On the other hand, Yarrow argues that her grandmother's far more frugal generation was never as easily sidetracked. "They had much more stringent rules around humility, gratitude and giving. We live in an all-about-me society. … We've got marketers and retailers feeding people lines like, 'You deserve it.' It's more socially acceptable to be thinking about yourself at a time when, really, the gift season is supposed to be about others."

Bennett sees it a different way. "I don't think I could bear seeing something I loved on a friend or family member, knowing I had bought it for them but wanted it for myself. The resentment would be corrosive. I self-gift to avoid having nasty little thoughts about people I love."
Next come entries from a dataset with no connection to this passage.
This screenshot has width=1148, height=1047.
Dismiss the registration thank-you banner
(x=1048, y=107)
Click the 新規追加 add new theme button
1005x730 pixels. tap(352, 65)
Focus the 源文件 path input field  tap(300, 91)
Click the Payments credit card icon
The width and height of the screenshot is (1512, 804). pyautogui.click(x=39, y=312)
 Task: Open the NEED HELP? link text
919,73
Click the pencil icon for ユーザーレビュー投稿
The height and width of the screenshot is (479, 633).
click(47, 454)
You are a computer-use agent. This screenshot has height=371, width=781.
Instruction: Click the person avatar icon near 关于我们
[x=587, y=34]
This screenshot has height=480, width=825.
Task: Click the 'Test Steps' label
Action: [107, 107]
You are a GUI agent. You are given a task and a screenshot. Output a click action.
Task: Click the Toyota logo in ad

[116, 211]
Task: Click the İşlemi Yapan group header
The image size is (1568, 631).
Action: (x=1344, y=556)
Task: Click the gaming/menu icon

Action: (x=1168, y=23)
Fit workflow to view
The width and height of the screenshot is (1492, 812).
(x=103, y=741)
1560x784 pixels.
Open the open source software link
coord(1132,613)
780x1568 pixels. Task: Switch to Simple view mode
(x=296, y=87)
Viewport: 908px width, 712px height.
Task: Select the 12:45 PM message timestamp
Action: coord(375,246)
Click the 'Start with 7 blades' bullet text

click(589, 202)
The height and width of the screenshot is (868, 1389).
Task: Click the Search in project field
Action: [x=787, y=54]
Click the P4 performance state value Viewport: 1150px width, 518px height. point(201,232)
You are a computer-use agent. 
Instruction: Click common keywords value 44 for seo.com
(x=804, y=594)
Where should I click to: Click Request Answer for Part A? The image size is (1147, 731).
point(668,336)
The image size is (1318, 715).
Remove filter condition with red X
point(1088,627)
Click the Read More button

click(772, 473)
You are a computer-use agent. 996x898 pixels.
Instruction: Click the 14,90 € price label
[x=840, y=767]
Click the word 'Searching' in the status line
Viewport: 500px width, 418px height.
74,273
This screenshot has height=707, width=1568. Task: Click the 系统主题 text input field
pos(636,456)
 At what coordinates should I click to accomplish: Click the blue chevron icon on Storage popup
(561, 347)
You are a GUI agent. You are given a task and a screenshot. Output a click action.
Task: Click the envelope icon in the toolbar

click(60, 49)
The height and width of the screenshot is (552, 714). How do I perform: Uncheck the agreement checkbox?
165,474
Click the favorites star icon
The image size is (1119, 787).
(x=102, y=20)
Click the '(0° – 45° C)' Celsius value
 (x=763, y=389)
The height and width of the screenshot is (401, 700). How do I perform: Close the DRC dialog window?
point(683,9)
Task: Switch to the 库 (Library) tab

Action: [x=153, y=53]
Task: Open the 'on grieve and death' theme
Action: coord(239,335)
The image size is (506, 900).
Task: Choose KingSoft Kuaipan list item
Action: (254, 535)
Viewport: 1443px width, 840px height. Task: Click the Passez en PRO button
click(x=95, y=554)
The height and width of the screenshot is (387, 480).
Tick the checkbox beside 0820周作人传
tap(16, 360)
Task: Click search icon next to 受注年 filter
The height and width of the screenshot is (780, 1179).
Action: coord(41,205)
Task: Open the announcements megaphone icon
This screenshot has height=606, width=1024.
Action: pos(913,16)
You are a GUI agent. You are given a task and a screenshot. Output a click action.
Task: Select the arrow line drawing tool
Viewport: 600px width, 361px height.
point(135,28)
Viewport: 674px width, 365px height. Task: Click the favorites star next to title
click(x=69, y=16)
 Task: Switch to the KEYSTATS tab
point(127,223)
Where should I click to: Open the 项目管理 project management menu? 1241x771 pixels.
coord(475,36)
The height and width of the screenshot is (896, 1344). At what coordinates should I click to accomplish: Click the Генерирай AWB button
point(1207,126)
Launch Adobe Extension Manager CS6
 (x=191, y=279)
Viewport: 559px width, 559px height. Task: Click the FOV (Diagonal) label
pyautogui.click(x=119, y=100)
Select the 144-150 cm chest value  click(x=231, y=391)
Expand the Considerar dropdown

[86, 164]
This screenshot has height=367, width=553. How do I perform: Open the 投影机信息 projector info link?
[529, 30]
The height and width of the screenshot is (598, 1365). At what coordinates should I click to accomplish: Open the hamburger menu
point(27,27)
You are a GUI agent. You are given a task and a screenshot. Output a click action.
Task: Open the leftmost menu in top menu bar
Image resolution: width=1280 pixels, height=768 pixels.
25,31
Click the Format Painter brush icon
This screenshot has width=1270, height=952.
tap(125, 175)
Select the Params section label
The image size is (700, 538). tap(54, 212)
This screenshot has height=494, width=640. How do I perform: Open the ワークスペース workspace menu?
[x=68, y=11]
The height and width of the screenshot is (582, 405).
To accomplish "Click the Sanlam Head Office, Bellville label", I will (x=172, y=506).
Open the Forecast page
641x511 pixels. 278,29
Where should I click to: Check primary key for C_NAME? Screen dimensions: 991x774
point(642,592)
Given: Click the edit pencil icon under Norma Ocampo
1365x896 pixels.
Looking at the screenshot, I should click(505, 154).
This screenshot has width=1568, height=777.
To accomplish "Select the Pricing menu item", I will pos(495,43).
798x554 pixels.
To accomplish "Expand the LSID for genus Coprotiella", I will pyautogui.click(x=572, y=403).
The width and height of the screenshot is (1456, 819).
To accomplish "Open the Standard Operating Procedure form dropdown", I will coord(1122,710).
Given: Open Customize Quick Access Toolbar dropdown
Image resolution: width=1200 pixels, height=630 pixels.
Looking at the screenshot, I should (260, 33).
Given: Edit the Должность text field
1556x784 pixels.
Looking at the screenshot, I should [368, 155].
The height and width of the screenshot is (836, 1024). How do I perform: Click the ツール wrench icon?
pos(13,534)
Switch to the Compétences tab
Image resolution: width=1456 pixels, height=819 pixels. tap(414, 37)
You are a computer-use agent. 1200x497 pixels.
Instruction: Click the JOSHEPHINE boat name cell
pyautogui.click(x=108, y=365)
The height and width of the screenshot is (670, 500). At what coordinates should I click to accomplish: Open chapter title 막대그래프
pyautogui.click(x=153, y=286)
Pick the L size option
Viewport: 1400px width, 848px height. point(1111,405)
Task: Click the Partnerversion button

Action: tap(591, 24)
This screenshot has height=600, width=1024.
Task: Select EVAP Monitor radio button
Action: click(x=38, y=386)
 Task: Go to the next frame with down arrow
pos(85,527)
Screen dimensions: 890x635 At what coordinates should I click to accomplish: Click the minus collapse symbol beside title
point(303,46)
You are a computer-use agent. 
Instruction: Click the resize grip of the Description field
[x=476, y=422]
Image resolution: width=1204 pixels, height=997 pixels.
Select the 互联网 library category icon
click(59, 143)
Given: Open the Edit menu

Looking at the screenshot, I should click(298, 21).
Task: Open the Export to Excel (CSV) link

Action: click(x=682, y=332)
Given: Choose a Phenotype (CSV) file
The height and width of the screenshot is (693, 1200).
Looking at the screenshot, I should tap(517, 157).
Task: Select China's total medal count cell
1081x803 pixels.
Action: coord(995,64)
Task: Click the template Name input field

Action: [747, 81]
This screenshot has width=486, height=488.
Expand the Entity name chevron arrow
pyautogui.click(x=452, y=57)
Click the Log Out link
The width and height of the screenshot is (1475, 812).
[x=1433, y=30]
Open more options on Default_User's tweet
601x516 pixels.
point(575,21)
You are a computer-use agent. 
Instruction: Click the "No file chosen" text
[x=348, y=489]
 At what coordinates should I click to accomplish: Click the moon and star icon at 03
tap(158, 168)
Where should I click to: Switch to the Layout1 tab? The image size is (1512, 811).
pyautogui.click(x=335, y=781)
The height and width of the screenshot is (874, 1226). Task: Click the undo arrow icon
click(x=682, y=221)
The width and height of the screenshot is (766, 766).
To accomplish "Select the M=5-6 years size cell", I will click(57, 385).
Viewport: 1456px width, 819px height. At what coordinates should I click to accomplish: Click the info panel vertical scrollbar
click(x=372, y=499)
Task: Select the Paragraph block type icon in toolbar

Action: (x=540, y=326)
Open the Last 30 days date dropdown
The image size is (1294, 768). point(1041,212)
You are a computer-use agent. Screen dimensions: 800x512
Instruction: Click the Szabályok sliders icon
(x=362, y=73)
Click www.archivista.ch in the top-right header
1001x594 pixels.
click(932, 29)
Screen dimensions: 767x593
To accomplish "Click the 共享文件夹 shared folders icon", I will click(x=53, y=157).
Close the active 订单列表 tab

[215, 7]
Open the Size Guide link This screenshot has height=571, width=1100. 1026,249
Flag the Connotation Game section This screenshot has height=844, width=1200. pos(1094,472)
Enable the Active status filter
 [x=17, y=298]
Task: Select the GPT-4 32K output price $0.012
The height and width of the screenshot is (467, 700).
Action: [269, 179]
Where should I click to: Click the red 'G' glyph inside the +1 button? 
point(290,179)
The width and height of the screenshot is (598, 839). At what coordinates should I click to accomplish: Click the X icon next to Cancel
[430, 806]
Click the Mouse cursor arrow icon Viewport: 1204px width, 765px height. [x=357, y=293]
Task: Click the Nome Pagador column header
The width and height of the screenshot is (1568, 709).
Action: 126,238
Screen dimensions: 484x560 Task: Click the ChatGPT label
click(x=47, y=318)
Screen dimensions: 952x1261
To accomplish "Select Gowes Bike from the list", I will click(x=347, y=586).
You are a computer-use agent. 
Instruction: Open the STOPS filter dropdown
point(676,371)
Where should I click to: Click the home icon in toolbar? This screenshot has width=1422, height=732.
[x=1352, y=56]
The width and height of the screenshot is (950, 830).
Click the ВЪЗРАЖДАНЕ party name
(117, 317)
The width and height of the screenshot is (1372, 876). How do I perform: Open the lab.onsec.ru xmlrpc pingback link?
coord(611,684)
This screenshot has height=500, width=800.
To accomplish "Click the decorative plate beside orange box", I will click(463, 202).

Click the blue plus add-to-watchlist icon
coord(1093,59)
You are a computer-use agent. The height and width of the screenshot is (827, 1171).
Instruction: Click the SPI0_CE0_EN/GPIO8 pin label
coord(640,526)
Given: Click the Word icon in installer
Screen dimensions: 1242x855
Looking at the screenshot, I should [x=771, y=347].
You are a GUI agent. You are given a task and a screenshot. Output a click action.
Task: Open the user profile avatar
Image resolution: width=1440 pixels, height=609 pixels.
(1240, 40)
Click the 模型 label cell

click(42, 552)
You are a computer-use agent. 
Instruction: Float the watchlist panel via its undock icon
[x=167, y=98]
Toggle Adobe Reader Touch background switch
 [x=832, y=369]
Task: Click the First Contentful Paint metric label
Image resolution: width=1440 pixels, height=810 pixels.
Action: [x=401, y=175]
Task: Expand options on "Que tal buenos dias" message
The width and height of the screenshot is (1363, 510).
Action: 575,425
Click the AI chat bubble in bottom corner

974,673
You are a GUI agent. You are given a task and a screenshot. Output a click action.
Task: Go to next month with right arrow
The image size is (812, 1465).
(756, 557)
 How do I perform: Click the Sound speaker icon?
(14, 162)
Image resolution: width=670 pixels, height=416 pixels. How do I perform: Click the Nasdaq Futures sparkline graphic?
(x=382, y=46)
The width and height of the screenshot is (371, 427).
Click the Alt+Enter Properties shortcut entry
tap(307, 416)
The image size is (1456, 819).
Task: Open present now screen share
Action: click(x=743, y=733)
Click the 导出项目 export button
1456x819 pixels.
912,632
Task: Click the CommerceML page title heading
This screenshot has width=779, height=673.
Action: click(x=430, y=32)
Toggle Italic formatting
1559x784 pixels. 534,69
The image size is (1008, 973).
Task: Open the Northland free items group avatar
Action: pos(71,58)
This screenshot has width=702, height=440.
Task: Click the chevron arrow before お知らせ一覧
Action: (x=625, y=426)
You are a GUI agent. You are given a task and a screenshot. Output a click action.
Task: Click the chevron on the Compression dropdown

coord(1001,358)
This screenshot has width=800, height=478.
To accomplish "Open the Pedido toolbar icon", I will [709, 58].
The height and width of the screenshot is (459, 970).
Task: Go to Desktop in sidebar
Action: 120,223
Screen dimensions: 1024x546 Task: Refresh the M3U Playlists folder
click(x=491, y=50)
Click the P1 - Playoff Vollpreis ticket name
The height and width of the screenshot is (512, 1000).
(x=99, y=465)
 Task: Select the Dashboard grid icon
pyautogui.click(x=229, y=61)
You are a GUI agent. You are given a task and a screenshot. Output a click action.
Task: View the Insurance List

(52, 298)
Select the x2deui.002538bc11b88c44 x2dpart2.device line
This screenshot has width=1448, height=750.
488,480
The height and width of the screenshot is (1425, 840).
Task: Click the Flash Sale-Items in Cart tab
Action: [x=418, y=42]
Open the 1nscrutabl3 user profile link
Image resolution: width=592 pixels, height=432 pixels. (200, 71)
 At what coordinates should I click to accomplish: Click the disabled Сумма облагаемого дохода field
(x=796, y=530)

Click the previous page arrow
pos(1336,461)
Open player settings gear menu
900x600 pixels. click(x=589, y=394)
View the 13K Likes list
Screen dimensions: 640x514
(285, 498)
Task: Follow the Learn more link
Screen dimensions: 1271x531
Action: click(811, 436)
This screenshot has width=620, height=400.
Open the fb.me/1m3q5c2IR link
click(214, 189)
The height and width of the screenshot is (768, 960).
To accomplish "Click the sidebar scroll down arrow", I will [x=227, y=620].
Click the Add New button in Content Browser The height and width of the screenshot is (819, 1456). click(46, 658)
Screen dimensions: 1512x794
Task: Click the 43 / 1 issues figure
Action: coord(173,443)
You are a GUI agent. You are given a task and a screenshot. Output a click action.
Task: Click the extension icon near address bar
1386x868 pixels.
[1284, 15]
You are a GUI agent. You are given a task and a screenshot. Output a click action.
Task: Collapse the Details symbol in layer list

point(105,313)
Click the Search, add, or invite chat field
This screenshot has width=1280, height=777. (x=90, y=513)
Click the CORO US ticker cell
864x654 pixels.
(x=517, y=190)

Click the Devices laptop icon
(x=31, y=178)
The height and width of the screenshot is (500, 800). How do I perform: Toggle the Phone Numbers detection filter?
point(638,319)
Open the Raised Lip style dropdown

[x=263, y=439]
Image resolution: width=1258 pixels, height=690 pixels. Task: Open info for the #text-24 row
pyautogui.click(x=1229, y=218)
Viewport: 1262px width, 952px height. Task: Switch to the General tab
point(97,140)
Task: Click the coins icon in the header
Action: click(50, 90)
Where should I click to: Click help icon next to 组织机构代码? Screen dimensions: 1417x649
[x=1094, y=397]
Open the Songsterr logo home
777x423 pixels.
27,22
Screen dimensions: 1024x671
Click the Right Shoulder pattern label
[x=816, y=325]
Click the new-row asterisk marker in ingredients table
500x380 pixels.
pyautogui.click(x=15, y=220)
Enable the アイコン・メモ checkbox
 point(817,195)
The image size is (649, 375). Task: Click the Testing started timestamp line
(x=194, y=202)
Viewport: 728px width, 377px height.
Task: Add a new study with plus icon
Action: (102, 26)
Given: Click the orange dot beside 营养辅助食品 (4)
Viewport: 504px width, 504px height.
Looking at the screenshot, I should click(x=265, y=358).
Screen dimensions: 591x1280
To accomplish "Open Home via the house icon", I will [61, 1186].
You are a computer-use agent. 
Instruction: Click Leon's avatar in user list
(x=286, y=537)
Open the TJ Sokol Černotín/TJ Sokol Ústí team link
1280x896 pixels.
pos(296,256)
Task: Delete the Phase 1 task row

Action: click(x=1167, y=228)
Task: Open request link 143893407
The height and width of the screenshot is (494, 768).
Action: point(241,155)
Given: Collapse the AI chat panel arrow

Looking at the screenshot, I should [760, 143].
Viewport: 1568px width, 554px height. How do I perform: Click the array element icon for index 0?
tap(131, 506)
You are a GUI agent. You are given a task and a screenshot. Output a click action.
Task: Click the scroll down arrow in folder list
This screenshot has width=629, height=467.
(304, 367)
Anatomy of a shopping spree

Entering the mall armed with the List this Christmas, we're resolved to blast past the meanderers, our targets firmly in mind. How do end up loaded with bags of discounted duds for no one in particular, broken and thirsty for a stiff drink? Experts dissect the mechanics of the shopping spree.

The first cut

"When you open your wallet, it's like the floodgates open. The first spend is the hardest – every spend after that is easier," said Kit Yarrow, a consumer research psychologist at Golden Gate University in San Francisco.

Cold, hard cash

Yarrow says the further we stray from tangible aspects of money, the more likely we are to spend. "Credit cards are worse than cash. Worse is paying with your phone, and even worse is paying with a gift card. And even worse is paying with a return where you get a store credit. These things are all really commonly used during the holidays. They all degrade the real value of money."

The physiology of shopping

"We're overloaded with stimulation: It's crowded, we're carrying bags, it's hot, sometimes we're thirsty," Yarrow said "When we're stressed out by crowds, physical constraints, competition and fear of missing out, we think just a little bit less clearly."

The impulse gift

"Consumers get overwhelmed with the endorphin rush and they can't help themselves," Doug Stephens, author of the forthcoming book, The Retail Revival: Reimagining Business for the New Age of Consumerism. "Good retailers understand how to turn those screws."

It doesn't go

People who splurged on high-end design items reported more spending sprees afterward; They kept shopping because nothing else they owned felt up to snuff next to the luxury purchase, according to a 2010 study from marketing professors at Boston College and the University of Houston. Respondents kept shopping to "restore aesthetic harmony." The researchers dubbed this phenomenon "aesthetic incongruity resolution."

Online demons

"It's psychologically easier to spend money online," Stephens said. "You're not going through the visceral feeling of handing someone your credit card or putting your debit card in that machine, entering the numbers. Once your credit card and shipping information are entered into Amazon, all you're saying is 'add to cart' and then 'confirm.' That's a totally different psychological thing than having to physically go to a store and go through the guilty process."

An antidote?

"It'd be really nice if we could put a little meter in our heads," Yarrow posits somewhat jokingly. While we shop, the meter would remind us how much we actually earn per hour. "We would really understand what it takes, work-wise, to pay for some of the things we buy. People would spend a lot less money. I don't think we could tolerate it – that's why we won't do it."

Editor's note: Trista Picken is not a lawyer in Ottawa. Incorrect information appeared in the original version of this article. This online version has been corrected.